Quanto alla mega-riforme delle autonomie, quella che porterebbe alla proliferazione dei soggetti istituzionali e amministrativi con grave nocumento per le regioni meridionali, non piace a nessuno tranne che a Calderoli e la pitonessa Meloni che si sta mangiando la Lega ha messo in campo il presidenzialismo che è una proposta molto più suggestiva – che poi si faccia è un altro discorso. 

Ed è solo di lei, della presidente del Consiglio, che si parla su giornali e rotocalchi, radio, tv e social (anche troppo, persino le foto con la figlia che fanno l’albero di Natale), mentre di lui, Salvini, non si sente più dire niente, e dei ministri leghisti poi ancora meno. 

Passi per Giancarlo Giorgetti che, come dicono i suoi ammiratori, è uno che lavora in silenzio – anche se la modalità fa venire il dubbio: ma lavorerà davvero? – ma gli altri chi sono, che fanno?
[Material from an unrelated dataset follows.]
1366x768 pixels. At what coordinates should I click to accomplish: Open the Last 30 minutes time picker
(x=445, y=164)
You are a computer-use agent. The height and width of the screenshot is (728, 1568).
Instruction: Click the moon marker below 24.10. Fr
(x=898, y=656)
Il ministro dell’Interno Matteo Piantedosi è un tecnico ma tutti sanno che è molto vicino a Salvini, di cui era capo di gabinetto al Viminale e infatti sta brillando per la faccia da duro con i migranti oltre a essersi reso protagonista del decreto contro i rave che non è esattamente un gioiello di cultura giuridica. 
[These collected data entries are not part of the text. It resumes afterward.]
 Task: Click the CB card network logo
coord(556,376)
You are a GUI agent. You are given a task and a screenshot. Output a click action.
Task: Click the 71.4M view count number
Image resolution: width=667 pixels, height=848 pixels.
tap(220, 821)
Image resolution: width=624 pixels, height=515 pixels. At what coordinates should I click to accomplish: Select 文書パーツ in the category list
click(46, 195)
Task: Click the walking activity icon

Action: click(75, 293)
Di quello che fa Alessandra Locatelli, ministra per le disabilità, si sa poco ma per la delicatezza del dicastero che dirige c’è solo da incoraggiarla, sperando che faccia qualcosa. 

In questo deserto dei tartari leghista addirittura il vecchio Umberto Bossi è tornato in pista facendo balenare una scissione (e intanto appoggiando Letizia Moratti a Milano), mentre nel Lazio fino a poco tempo fa pretendevano di candidare Claudio Durigon (quello del Parco Mussolini a Latina) ma ormai è tutta terra di Giorgia e la Lega al Centro come al Sud ha ballato una sola estate, poi hanno messo Lorenzo Fontana alla presidenza della Camera che per ora si è fatto notare per la ghigliottina posta durante il dibattito sulla legge di Bilancio ma sembra destinato a essere abbastanza ininfluente sul corso degli eventi come d’altronde tutta la Lega che non tocca palla e prima o poi qualcuno a Salvini glielo farà notare, forse quel Massimiliano Fedriga che stravincerà le regionali nel suo Friuli Venezia Giulia. 

Il governo è tutto – tutto – in mano a Giorgia e ai suoi fratelli in modo persino umiliante per gli alleati. Si prevedeva una reazione di Salvini allo strapotere meloniano, invece egli tace non per chissà quale tattica ma perché forse non ha niente da dire. Mentre lei governa e se lo rosicchia, sul match tra Fratelli d’Italia e Lega si allunga lo spettro di un clamoroso 6-0 6-0 6-0. Se non batte un colpo e piuttosto in fretta, Matteo Salvini finisce in pellicceria, come diceva Giulio Andreotti delle volpi della politica.